October is Domestic Violence Awareness Month. Domestic violence, also known as intimate partner violence, is when one person in a relationship intentionally hurts another person physically or emotionally. Anyone can be a victim of domestic violence. In the United States, more than 5 million women are abused by an intimate partner each year.
There are three common types of domestic violence:
- Physical abuse, such as hitting, shoving, kicking, biting, or throwing things
- Emotional abuse like yelling, controlling actions, or making threats
- Sexual abuse, which means forcing sex without consent or understanding
According to the U.S. Department of Health and Human Services Office of Women’s Health, about one in every four women and one in every thirteen men have experienced domestic violence during their lifetimes. African-American women face higher risks—nearly 30% have been subject to intimate partner violence, including physical assault, rape, or stalking.

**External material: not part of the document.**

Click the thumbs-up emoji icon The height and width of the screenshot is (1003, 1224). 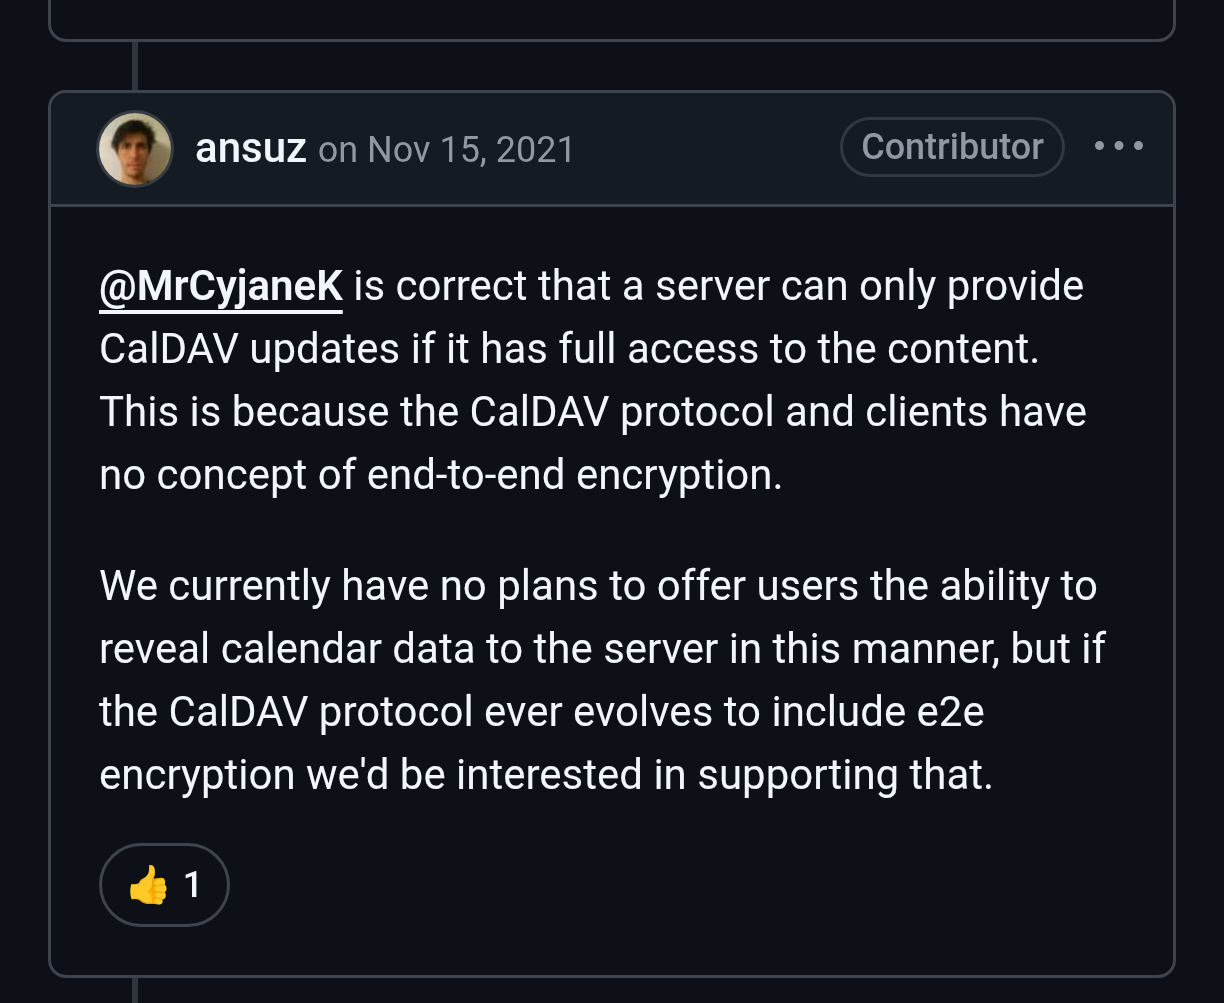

At Whittier, we treat domestic violence as the serious and preventable public health problem that it is. Domestic violence undermines safety and trust at the most fundamental level, breaks families apart, increases the risk of contracting diseases or infections, and fragments communities. To combat these effects, Whittier offers Domestic Violence Counseling & Support Services. The Domestic Violence Coordinator at Whittier is a licensed social worker who specializes in the treatment of domestic violence. She works with victims, survivors, or those who want to avoid violence in the home. The coordinator is available to help anyone in the community, in addition to Whittier patients.
Domestic Violence Counseling & Support at Whittier aims to inform, educate, and empower victims and survivors of domestic violence and sexual assault. Services include:
- Individual counseling with victims or survivors
- Advocacy work, such as connecting individuals or families to legal assistance, housing resources, or other needed services
- Court accompaniment, for restraining orders or help with child custody issues
- Training of Whittier staff on domestic violence issues
- Support groups
The Domestic Violence Coordinator also works with a specially-trained officer at the Boston Police Department to deal with immediate threats posed by assaults. All Whittier staff receive a presentation from the Domestic Violence Coordinator as part of employee orientation, and can refer patients or program participants to the coordinator.

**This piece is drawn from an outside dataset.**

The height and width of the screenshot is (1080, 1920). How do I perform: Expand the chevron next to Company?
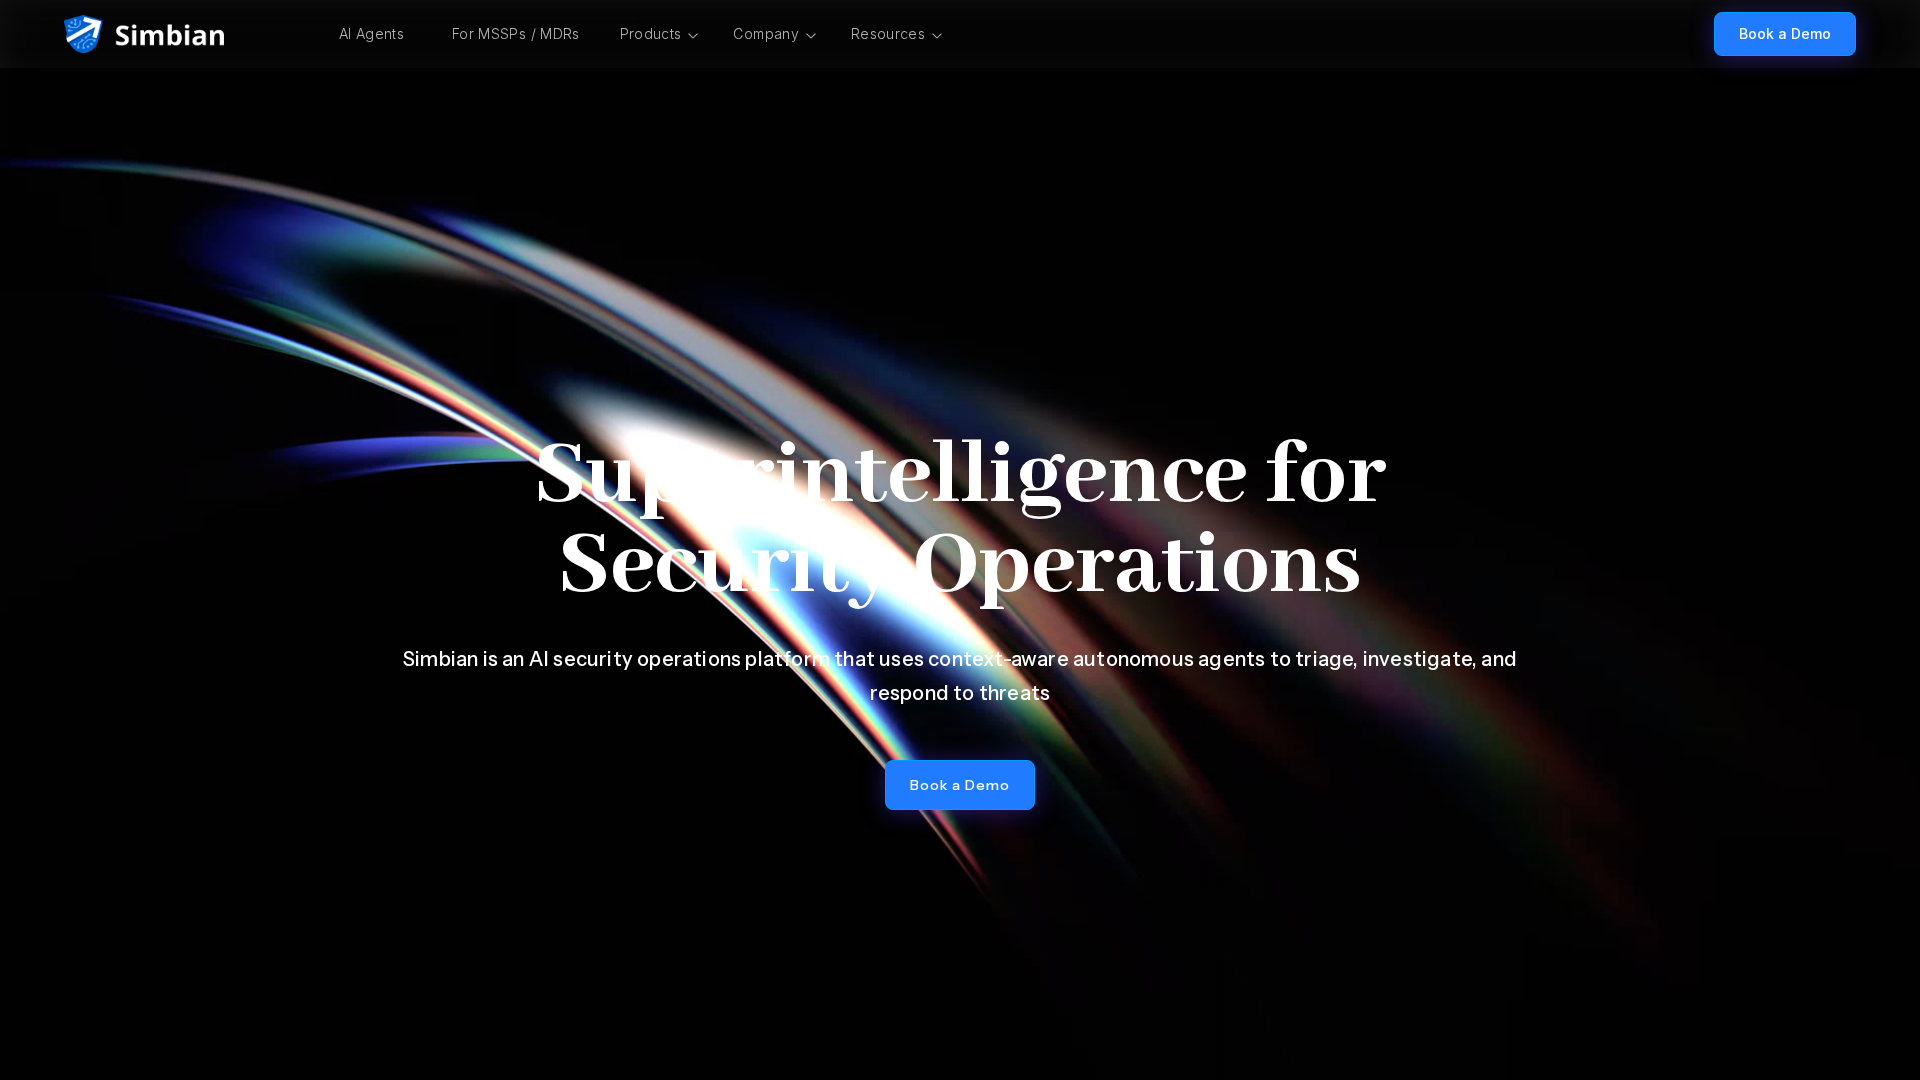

Whittier is committed to healing the damage caused by domestic violence, and to helping eliminate domestic violence by addressing the disparities that contribute to the problem. Communities such as Whittier’s main catchment areas of Roxbury and North Dorchester see high rates of unemployment, poverty, homelessness, and exposure to community violence, which likely contributes to the intergenerational transmission of abuse. And we don’t know the full extent because of the barriers to reporting or seeking assistance—fear, shame, stigma, or societal norms.
Everyone has the right to live free of violence. With its Domestic Violence Counseling & Support Services, Whittier is raising awareness and support for our innovative violence prevention and education programs that engage individuals and families in positive solutions to build healthy relationships. Together with the community, we can help to end the cycle of violence and promote health, safety, wellness, and equality.